くだらない方程式だが、実は、今の私にもその価値観はある。
そして、ここから教訓を得るとして何がいいだろう。
愛情にいつか溺れ死ぬかも、ってことだろうか。
それとも、例え話って意外と伝わりにくいってことだろうか。
もしくは、そんなことばかり考えている自分にがっかりすればよいのだろうか。
着地点を見失いつつも、これが私なりの愛情の定義だ。誰かに話したことなんてなかったけれど、意外と筋が通っているでしょう、フフン…と自画自賛でもしておこうと思う。
終わり。
【宝物】
眩しいほどの星空を背景に君は、「ずっと、ずっと一緒にいよ」なんて、笑った。
僕は、なんにもあげられるものが思いつかなかったから、だから、今度あったら、僕の宝物をあげるから、なんて思って。そして、温い君の手を握って、「あいしてる」なんて呟いた。
それから僕たちは完全に空に溶けて、星に、なって、眠りについた。
向こうに着いたら、君に何をあげようかな。ありきたりだけど、指輪かな。まだ僕たちが小さい頃、本物をあげられなかった、苦い思い出がある。あの時は、なんて言ったんだっけ。
「大人になったら、僕が幸せにするから。」
これが僕たちの幸せである、なんて言ったら、世間は逃げだなんていうんだろうか。
翌日、片田舎の小さな山のその奥で、眠る僕たちを発見した大人たちが、「かわいそうに」っていう声を聞いた。

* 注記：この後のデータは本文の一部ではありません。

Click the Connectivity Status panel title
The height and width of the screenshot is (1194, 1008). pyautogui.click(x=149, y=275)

冬が近づくと、私は紅茶を飲むようになる。何か特別な理由があるわけではないけれど、強いて言えば、夏に飲む気にはならないのだ。
「今日のティーパックはどれにしよう。前飲んだのはこれだったから、今日はこっちのパッケージのを…。」
ピンクのかわいらしいパッケージに包まれているそれを手に取って、ピリピリと封を破く。
熱湯と水道水を7:3で混ぜて、それを放り込んで…、
「じゃあ今日読む本でも探しますか。」
もうすぐ冬だし、ずっと読みたかったあの小説でも読もう…なんて、頭の中で計画を立てつつ、本棚を漁る。気づいたら数分が経過していて、そそくさとキッチンに戻ってきて、ティーパックを引き上げた。
「んふふ、良い匂い。」
お気に入りの本を持ってきて、お気に入りの窓辺に座る。
7:3もお気に入りの温度だ。
なんて素敵なんだろう。
丁寧に作られた本の表紙をゆっくりとなぞった。
今は、平和なこの時間が流れることに感謝して、存分に浸ろうと思った。
【声が枯れるまで】
自分の喉から漏れるのは、ヒューヒューという音だけで。今更、もう、言いたいことなんてない。言い尽くしてしまった。

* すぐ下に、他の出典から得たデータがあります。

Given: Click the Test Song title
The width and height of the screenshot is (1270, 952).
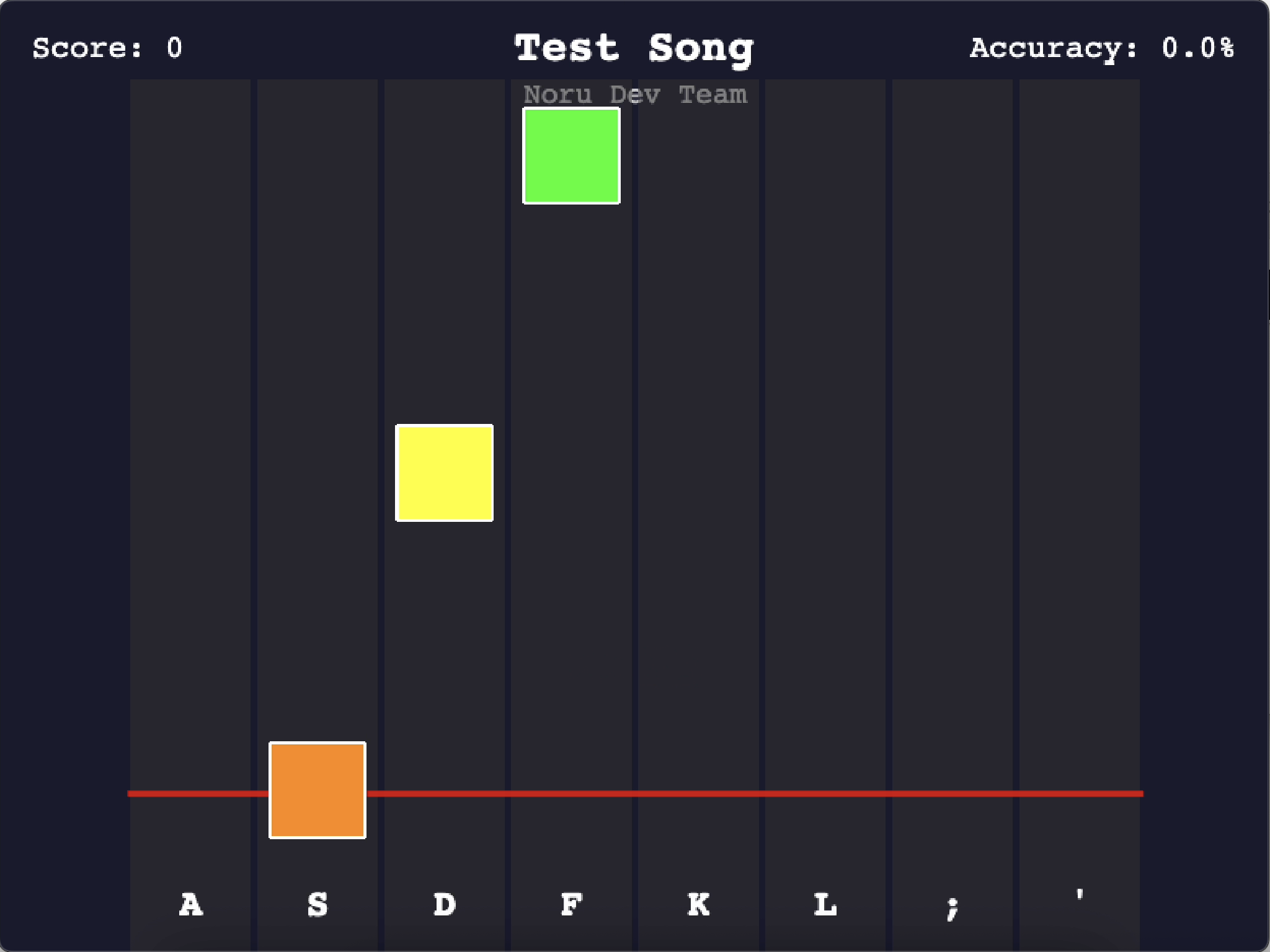Looking at the screenshot, I should pos(634,48).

お前が、電話をかけたあの日、バタバタと、パジャマのまま飛び出した俺は、そのまま水溜りを飛び越えて、アスファルトを蹴って、無我夢中で、お前を探したんだ。
新月の夜で、ザーザーと雨が降っていて、この時期に走るのは絶対寒かったはずなのに、何も気づかないくらい、夢中になってお前を探したんだぜ。
なんであの時、俺に電話をかけたんだ。「さよなら」なんてお前が飛び込む直前に聞くくらいなら、知りたくもなかった。

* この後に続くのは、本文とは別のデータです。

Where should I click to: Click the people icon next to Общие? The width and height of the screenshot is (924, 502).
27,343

探し始めて、一時間。救急車とパトカーが川辺に停まっているのを見た俺は、本当に、呼吸が止まった。
馬鹿野郎。
そして、三日経った今。目の前のたくさんの管に繋がれて延命させられているお前は、ようやく今日の朝になって目を覚ましたらしいじゃないか。
「…おがえり。」
「…何その声。」
今は、なんで死なせてくれなかったの、とか、もう会いたくなかったなんて、言葉を聞きたくなくて、側に寄ると、無我夢中に抱きしめた。
お前もごめん、なんて言いながら泣くものだから、二人して声をあげて泣いた。
俺の声はガラガラで、お前の声は頼りない。
でも、生きててよかったって、それだけは伝えたくて、泣きながらだけど、言っておこうって思って。
「いぎででよがっだ。」
大笑いしたお前のことは一生許さない。
【始まりはいつも】
いつも通りに目を覚まして、まずは状況の確認を行う。部屋の家具の配置、鏡に映った自分の見た目での年齢、総合的に判断すれば、4歳前後だろう。カレンダーを確認して、今月が3月であることを確認した。やはりそうだ。つい、先月が誕生日だったらしい。となると、今回は、両親の離婚イベントを踏むのか。今までになかったパターンだ。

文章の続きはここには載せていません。